Survive To A Hundred And Five

Get ready for the latest longevity fad, but be warned. It’s not an easy fix like cutting back on carbs or drinking red wine. It requires throwing modernity overboard. It’s not exactly the paleo diet, but it is the village-o lifestyle.

According to research reported in The Wall Street Journal (For Long Life, It Takes A Village, May 23-24), scientists looked into a number of place where an unusually high percentage of people reached 100-years-of-age, five times the average in everyday America.

They were small, relatively isolated, relatively backward villages in Sardinia, Okinawa, Greece, Costa Rica and a pocket of American Seventh Day Adventists. The first thought was that a genetic predisposition to long life was at work, but testing revealed little difference in the prevalence of markers associated with cancer and cardiovascular disease for these villages compared with anywhere else.

Attention turned to diet and lifestyle. Here it appeared the reason people in more advanced, affluent circumstances died like flies was modernity itself. Our cars, our cities and suburbs, our jobs, lifestyles, diet and our tweeting, texting 24/7 pace are killing us.

The villagers have diets that are 65% complex carbohydrates. A lot of fruits and vegetables, sweet potatoes, squash and corn. They eat meat only about five times a month, not five times a day. And the researchers found “the cornerstone of every long life diet in the world was the humble bean.” They provide more protein, more economically than beef and lots of added fiber.

The long-lived villagers also had few laborsaving devices. To make bread, the Sardinians kneaded dough for 45 minutes, a real workout. To eat a salad, they had to grow the ingredients which entailed a lot of hoeing. Instead of driving a machine to the grocery or the farmer’s market, to work or to the multiplex, they walked to visit friends, to go to dinner, to seek out entertainment. Every 20 minutes, just by virtue of the way they lived, they got some exercise.

The researchers also found that family was at the center of village life. Most had no Social Security or Medicare, but felt secure in the knowledge that children, cousins, brothers and sisters would look out for them. They either lived with their relations or saw each other every day for communal activities, for meals and recreation. The Sardinian women cooked together. The men made wine and played dominos.

My grandmother, who lived to 96, lived in a similar fashion. She washed the clothes using an old-fashioned wringer washer and then hung them on the line out back, folded them or ironed them. She cooked every meal we ate and rolled her handmade dough for pie crust. She was often down on her knees or up a ladder cleaning.

When I looked into our family genealogy, I was struck to discover that ancestors way back in the early 19th century were regularly reaching their Biblical three-score-and-ten and beyond. They were farmers, blacksmiths, tanners, animal breeders. By and large they did manual labors outdoors. Forty of fifty years later, our people were living in urban places, working inside steel mills, axe factories and textile mills. A higher percentage of them were also dying in their forties and fifties. They still did hard manual labor, but lived in a more uncertain, stressful, dangerous environment. Some of their mortality was surely due to pollution, some to diseases of urban crowding like tuberculosis.

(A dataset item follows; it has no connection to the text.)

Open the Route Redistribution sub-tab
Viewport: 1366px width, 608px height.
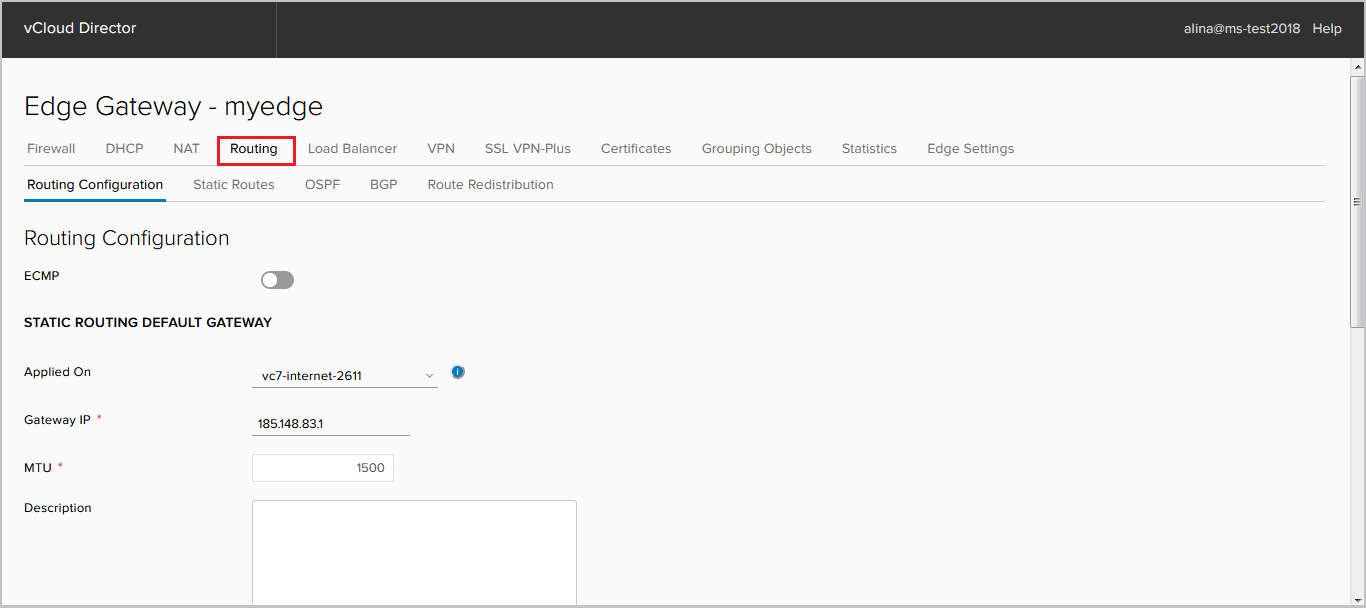490,185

Today, few of us work around blast furnaces or live in crowded tenements, but it looks like the disconnected lives of the daily commute, the hastily consumed Big Mac and the sedentary days in front of computer and TV screen may be even more deadly than the satanic mills.

When the robots take over all labor, we’d be well-advised to retire to tiny villages where we all know each of our neighbors, eat copious amounts of beans we grow ourselves, walk everywhere to play Bocce, weed the communal garden and gossip. It turns out the Whole Earth Catalog, back-to-the-land hippies of the 1960s were right. So was Genesis, of course. It really is good for you to earn your bread by the sweat of your brow.

And yet, the skeptic in me thinks of other villages like those described. Lots of manual labor, no polluting industry, few modern conveniences dense family connections, plenty of Cannellini or red beans, yet they were Michael Corleone’s home village in Sicily and that of the Hatfields and McCoys along the West Virginia-Kentucky border. Longevity was not the long suit of either. Though you think you’ve discovered the secret of existence, life just keeps pitching curves.